AVAILABLE DATA Block Start

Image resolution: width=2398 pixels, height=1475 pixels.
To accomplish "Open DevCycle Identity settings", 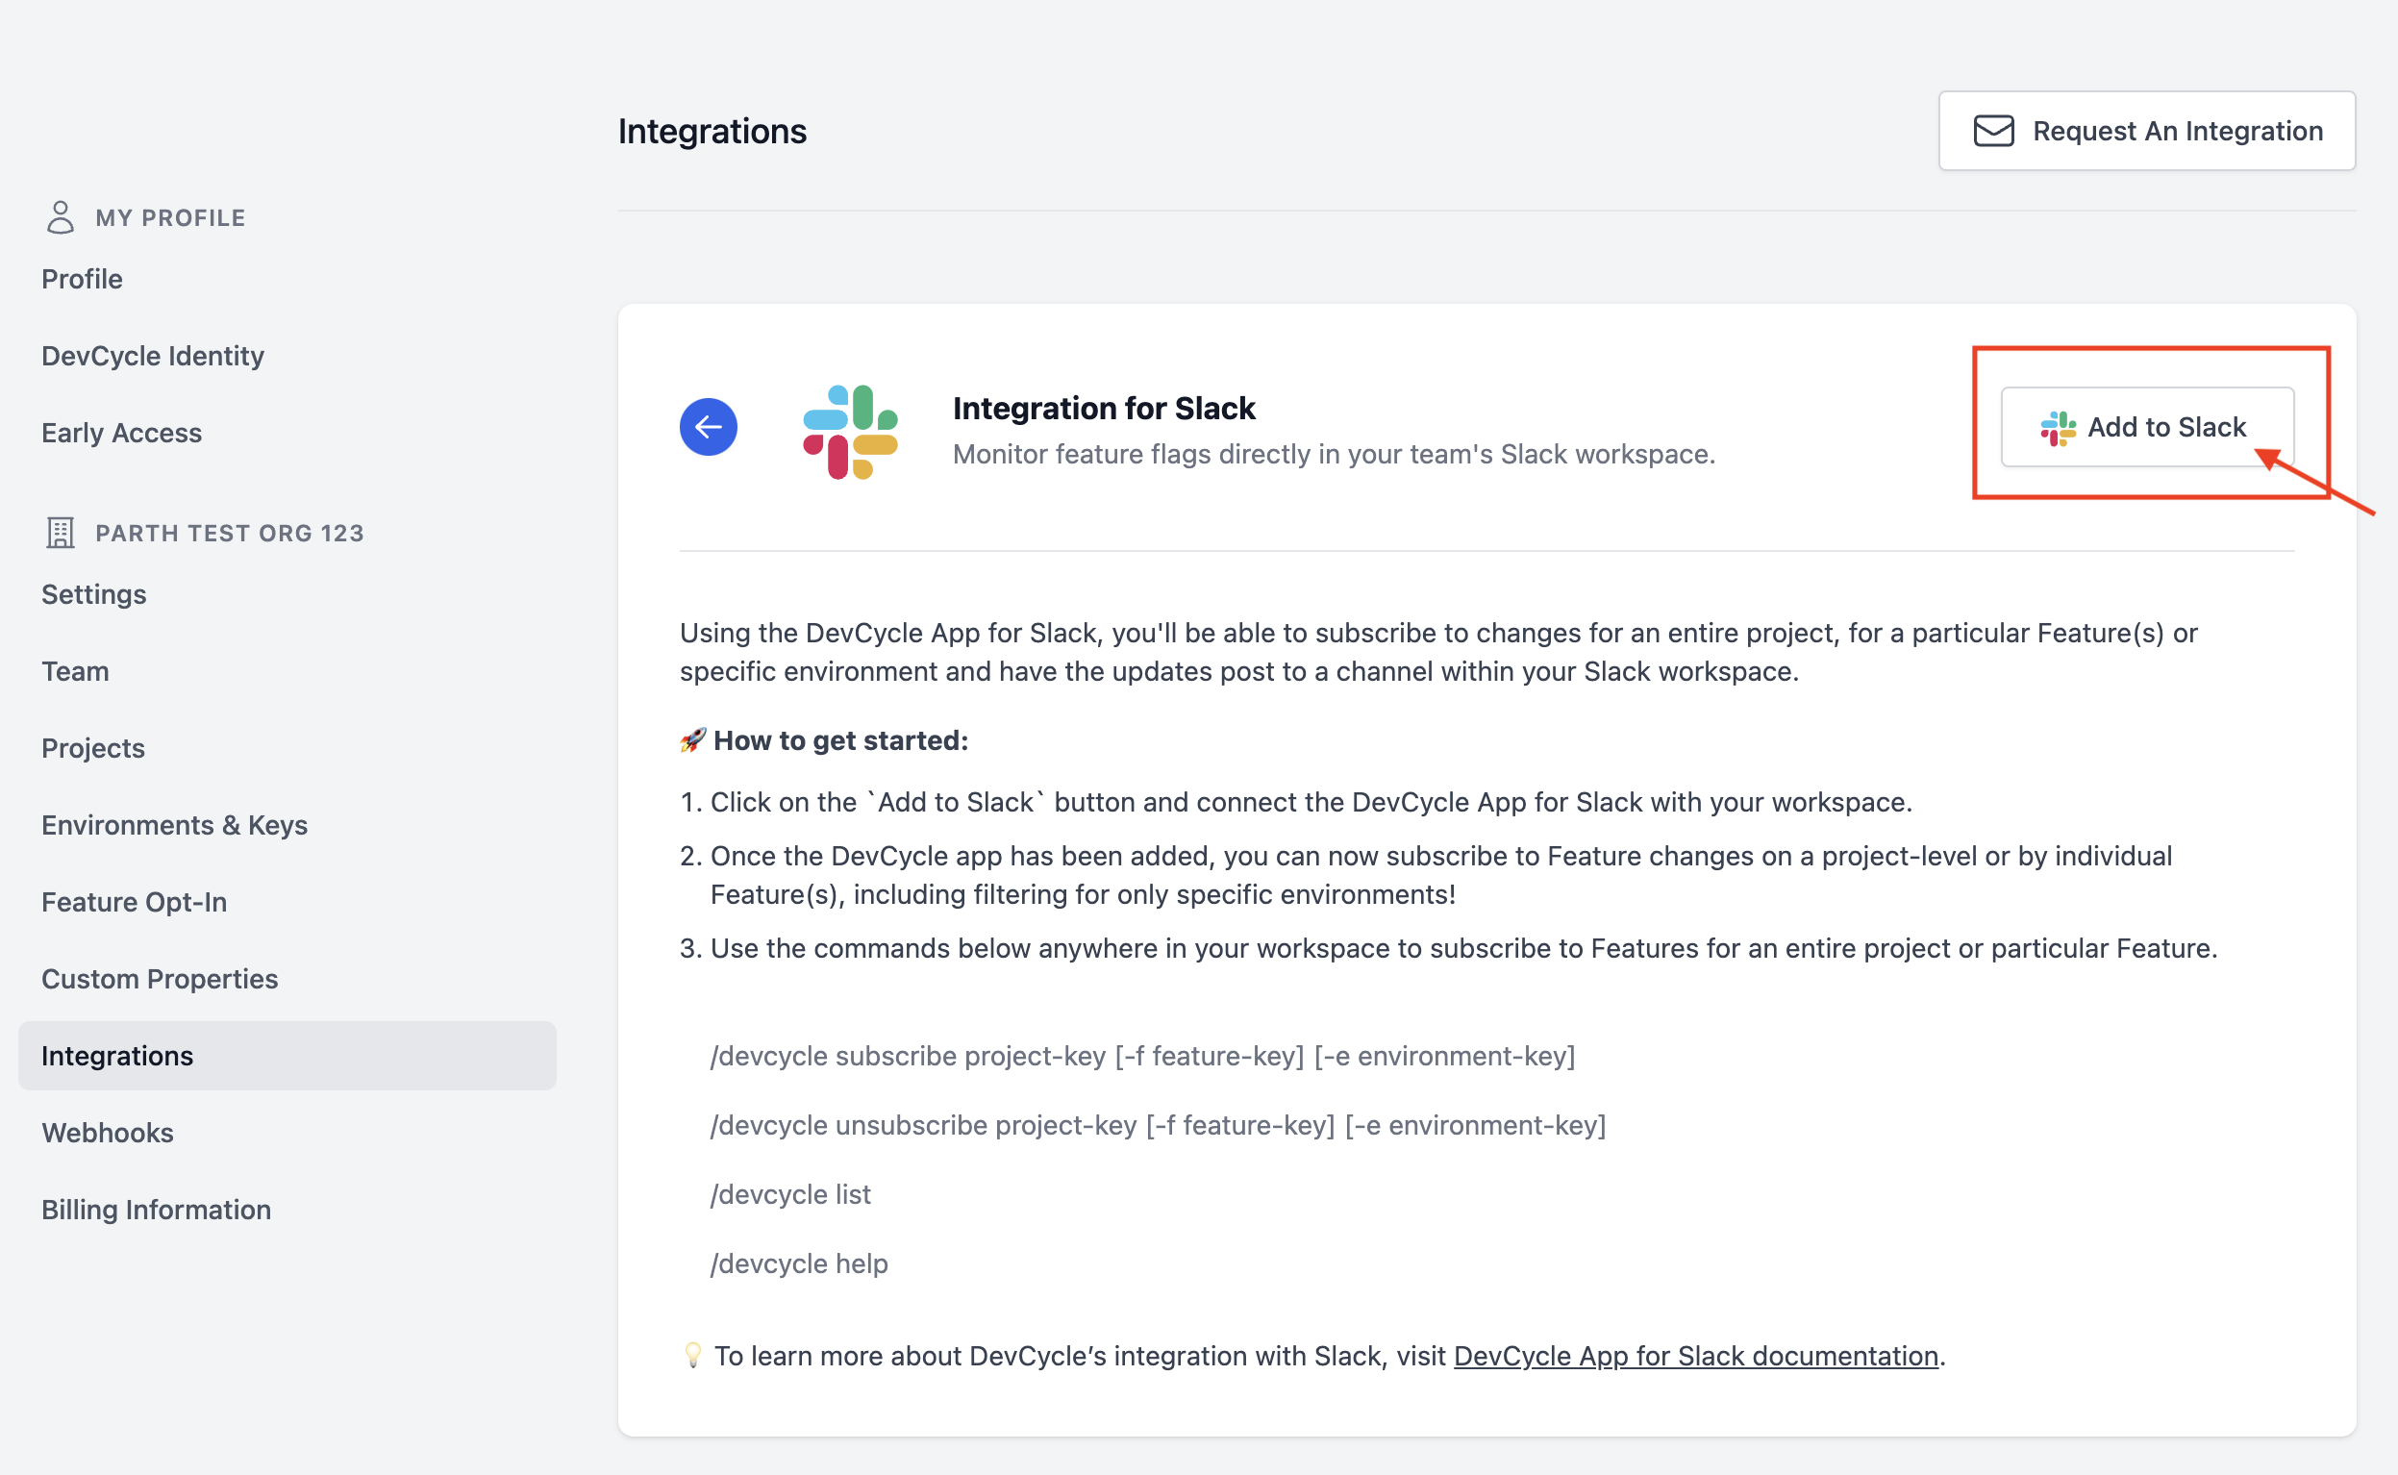I will 154,355.
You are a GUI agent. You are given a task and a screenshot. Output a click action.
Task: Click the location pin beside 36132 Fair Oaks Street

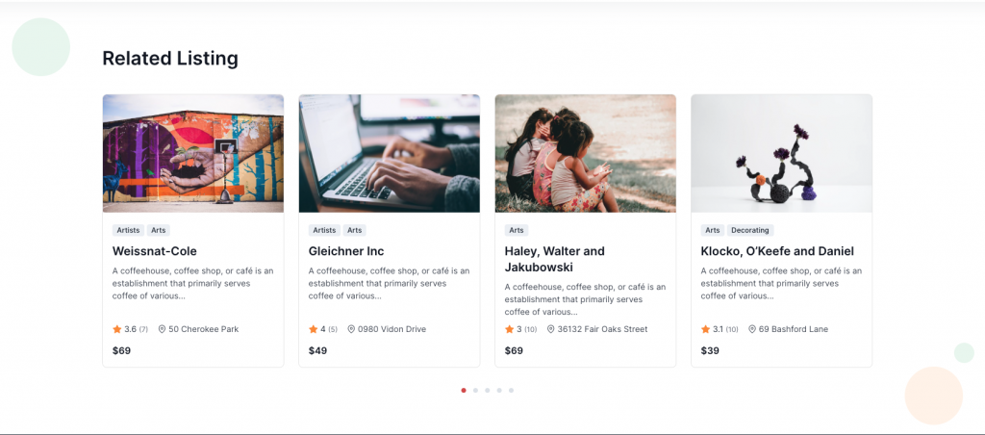(551, 329)
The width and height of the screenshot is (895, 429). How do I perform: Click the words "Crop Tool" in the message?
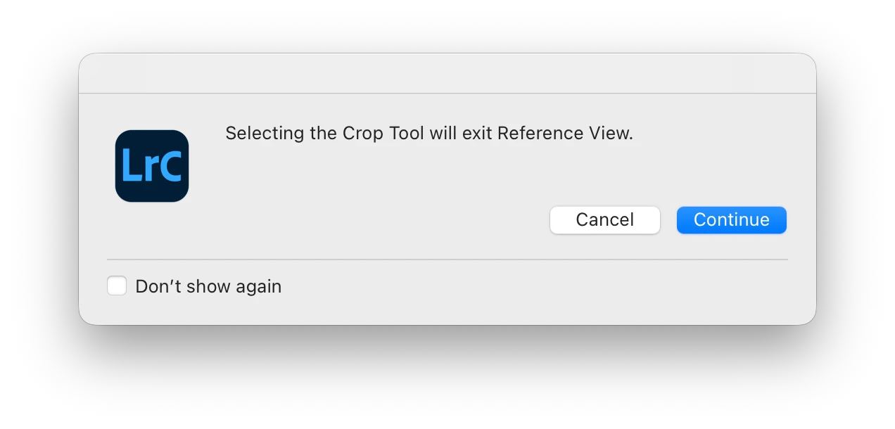pos(383,134)
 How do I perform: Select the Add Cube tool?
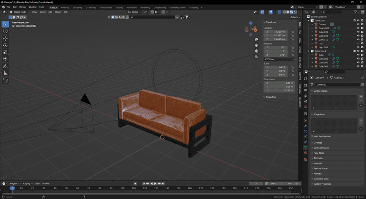(5, 81)
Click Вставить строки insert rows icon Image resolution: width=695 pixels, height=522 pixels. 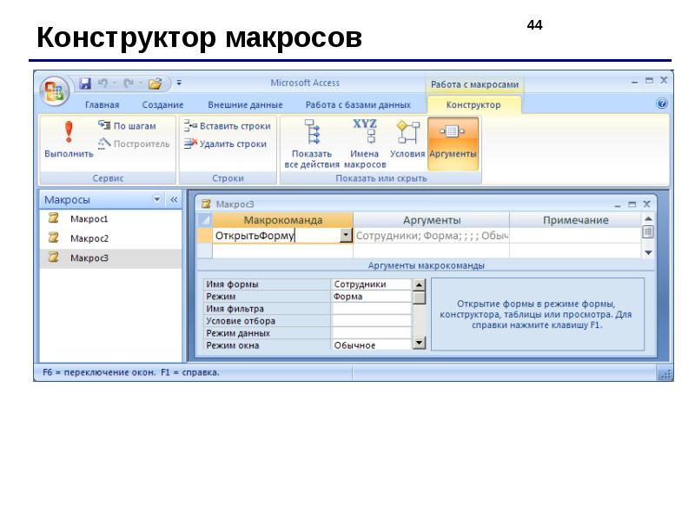click(190, 125)
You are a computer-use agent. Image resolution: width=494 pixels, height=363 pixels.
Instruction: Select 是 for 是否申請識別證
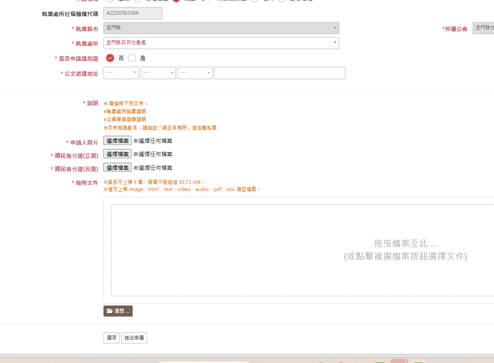[132, 58]
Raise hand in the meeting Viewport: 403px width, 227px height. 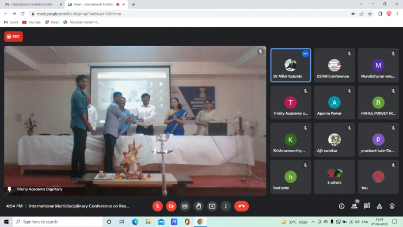coord(199,206)
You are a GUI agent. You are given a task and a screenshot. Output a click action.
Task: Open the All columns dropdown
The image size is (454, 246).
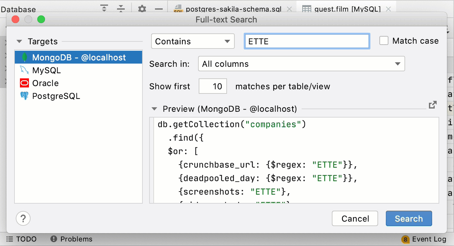coord(301,64)
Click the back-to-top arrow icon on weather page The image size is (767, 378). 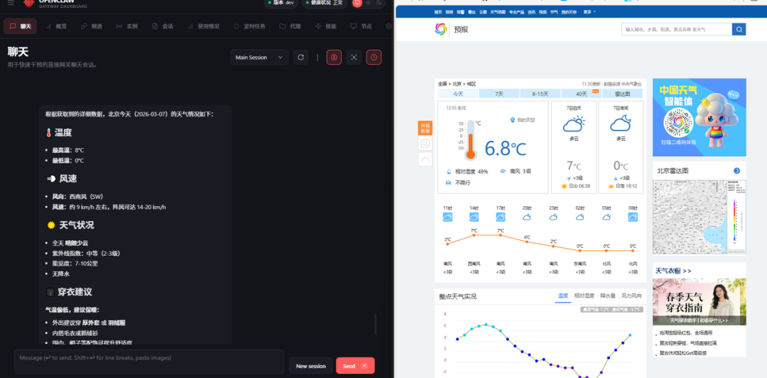click(x=425, y=159)
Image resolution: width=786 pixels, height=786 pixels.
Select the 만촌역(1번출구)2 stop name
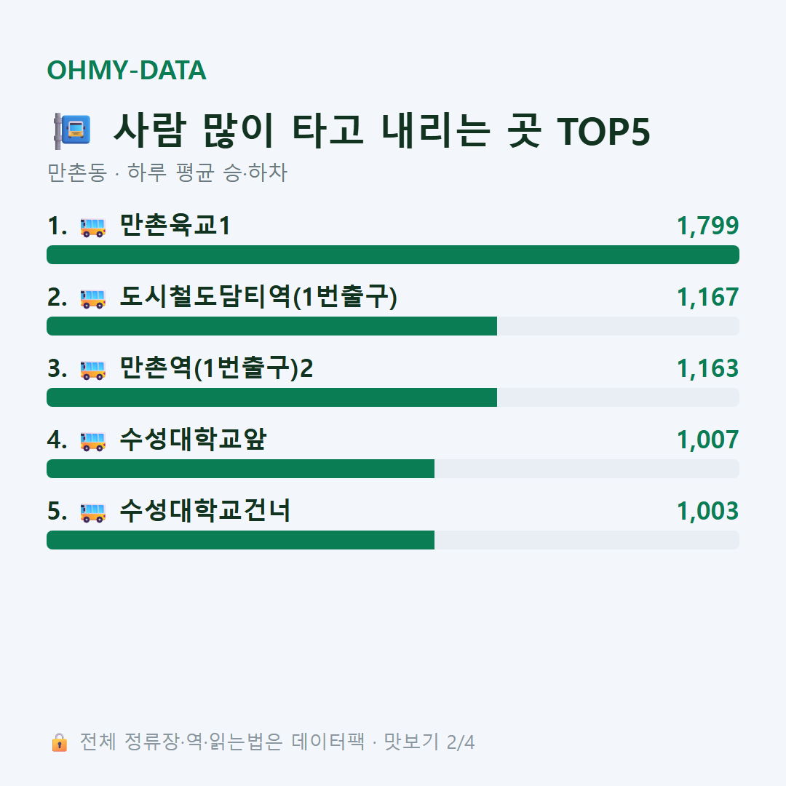(x=216, y=368)
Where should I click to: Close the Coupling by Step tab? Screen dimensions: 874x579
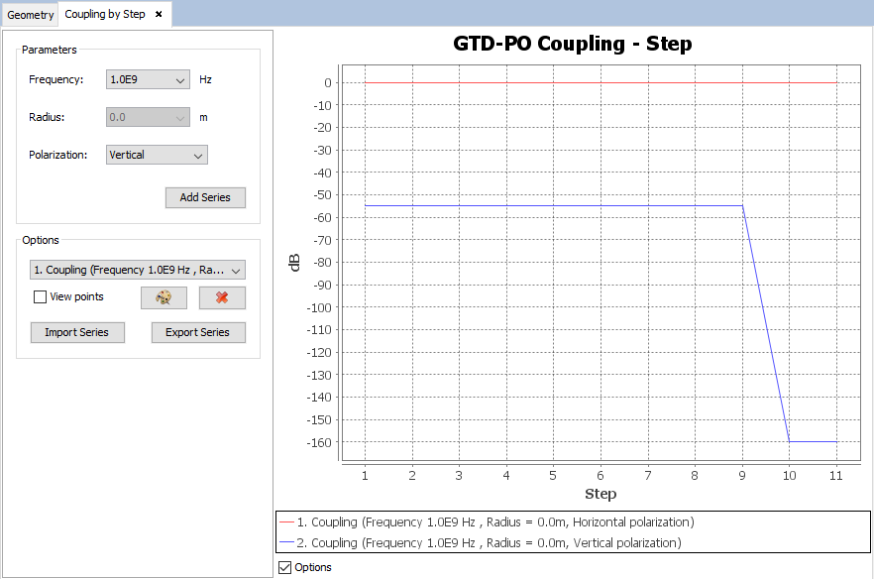pyautogui.click(x=159, y=14)
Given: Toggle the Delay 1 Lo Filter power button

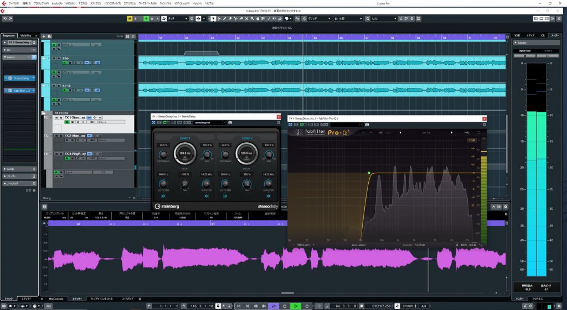Looking at the screenshot, I should coord(163,195).
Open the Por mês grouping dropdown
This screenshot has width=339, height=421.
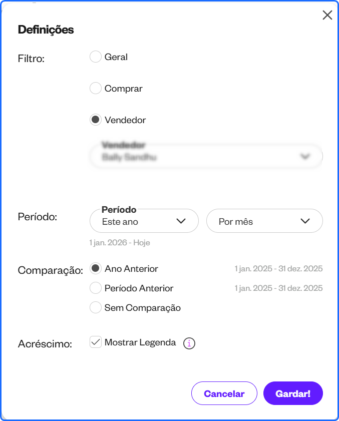[x=264, y=221]
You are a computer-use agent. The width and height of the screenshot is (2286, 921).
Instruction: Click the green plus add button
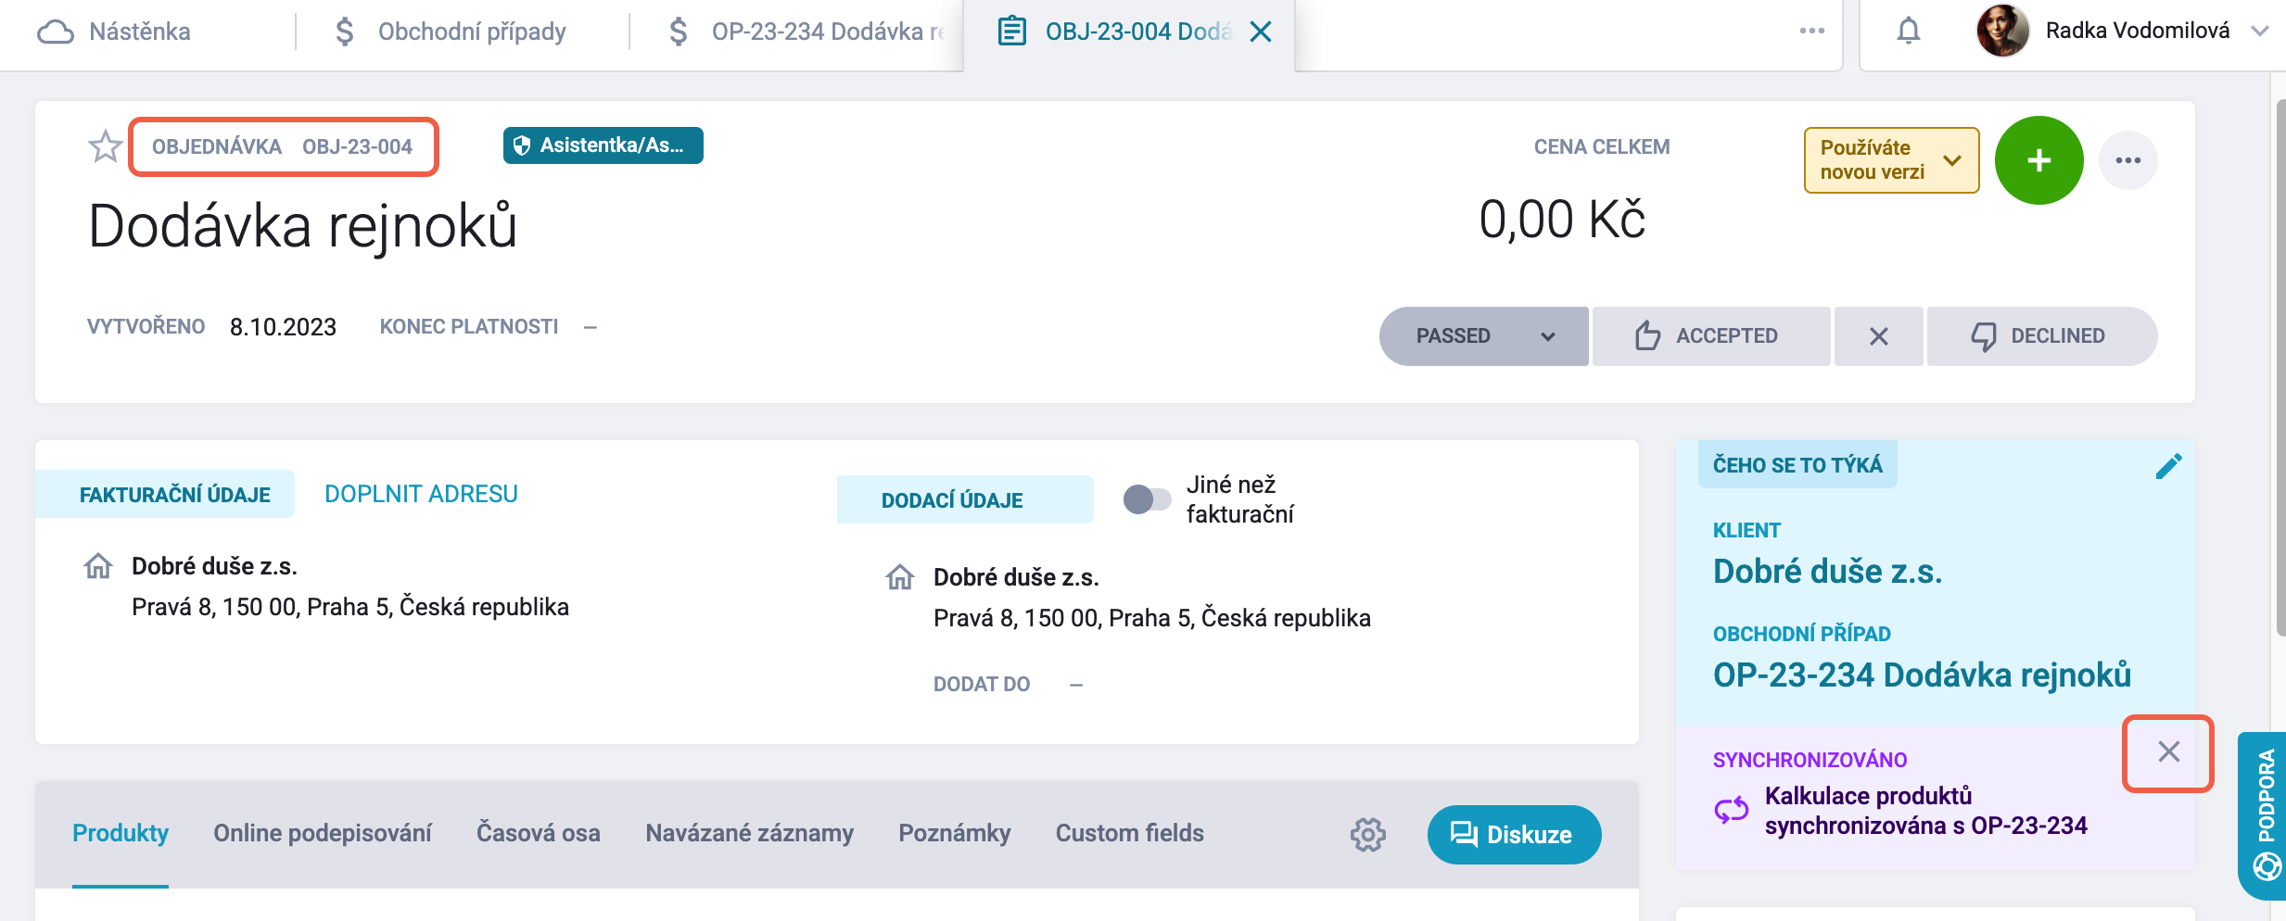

AVAILABLE DATA Block End

Reply with nothing but a number. State how many lines in the records hold the word "agent".

EXERCISE OUTPUT
4